- _Exercise aim_: Report every line in the records below that holds the word "agent".

- _Entries supplied_:
_ _ _ _
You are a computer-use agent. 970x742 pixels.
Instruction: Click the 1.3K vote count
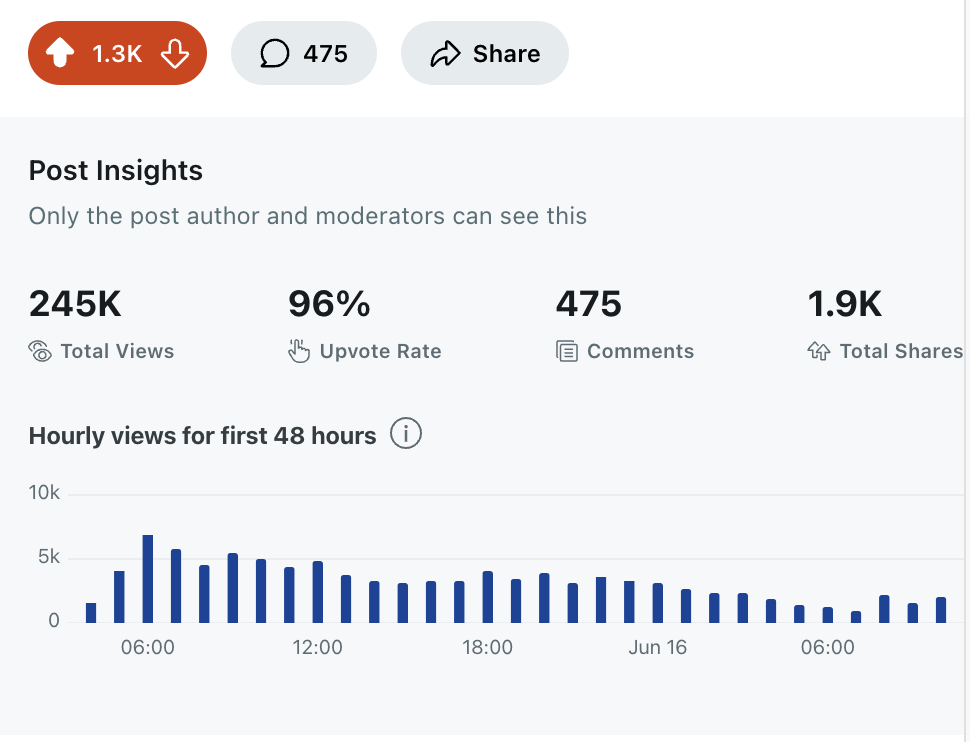pyautogui.click(x=117, y=54)
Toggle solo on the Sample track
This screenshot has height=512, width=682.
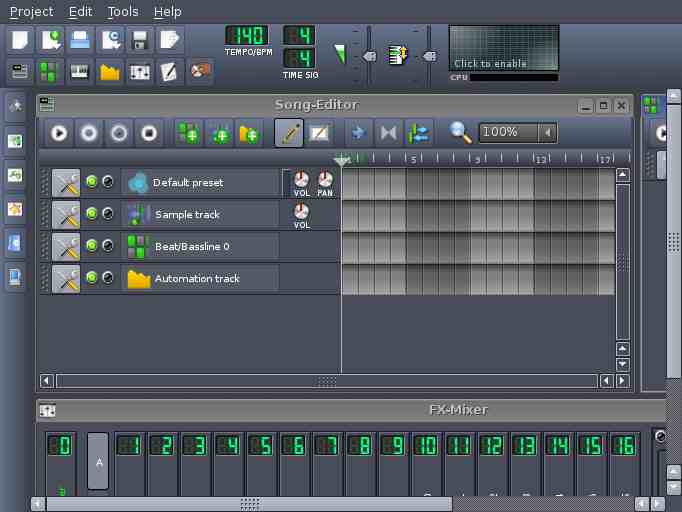click(x=108, y=214)
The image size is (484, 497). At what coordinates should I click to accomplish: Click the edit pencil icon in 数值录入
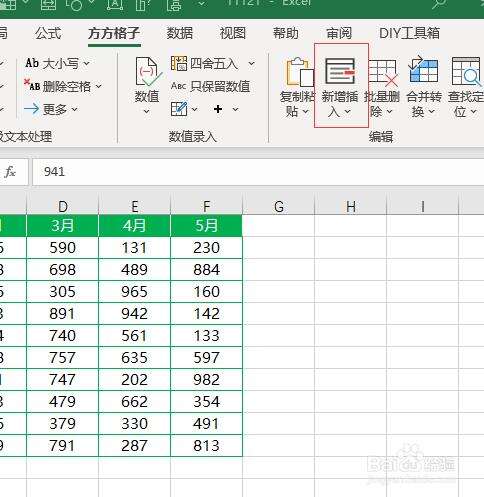179,109
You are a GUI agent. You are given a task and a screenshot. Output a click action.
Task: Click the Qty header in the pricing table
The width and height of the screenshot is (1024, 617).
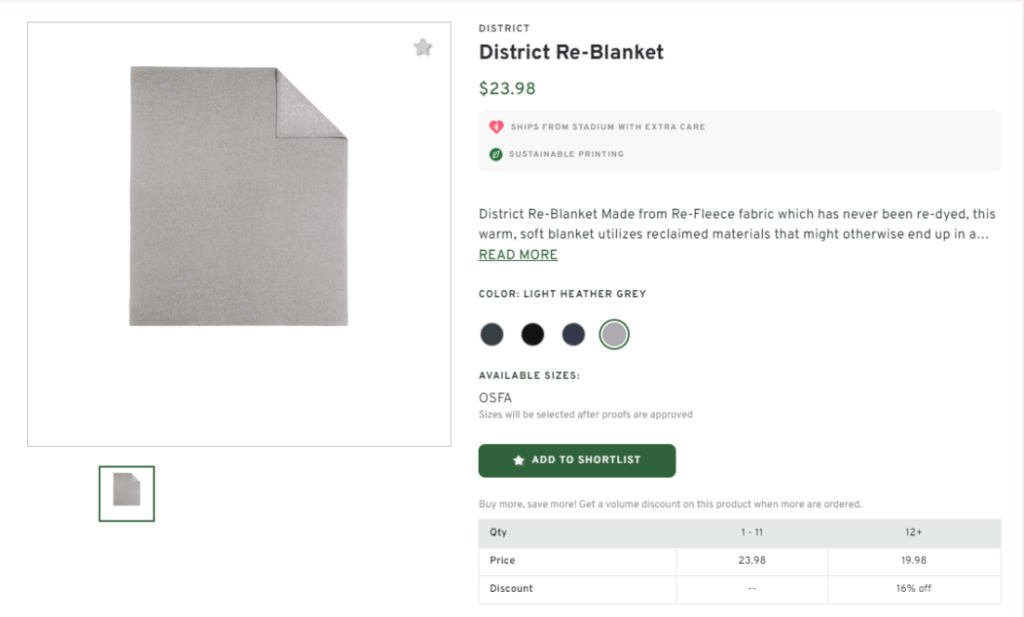point(497,532)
_ _ _ _
- _Solved exercise_:
You are a computer-use agent. 970x742 pixels.
You are a GUI agent. You are given a task and a screenshot. Output a click action.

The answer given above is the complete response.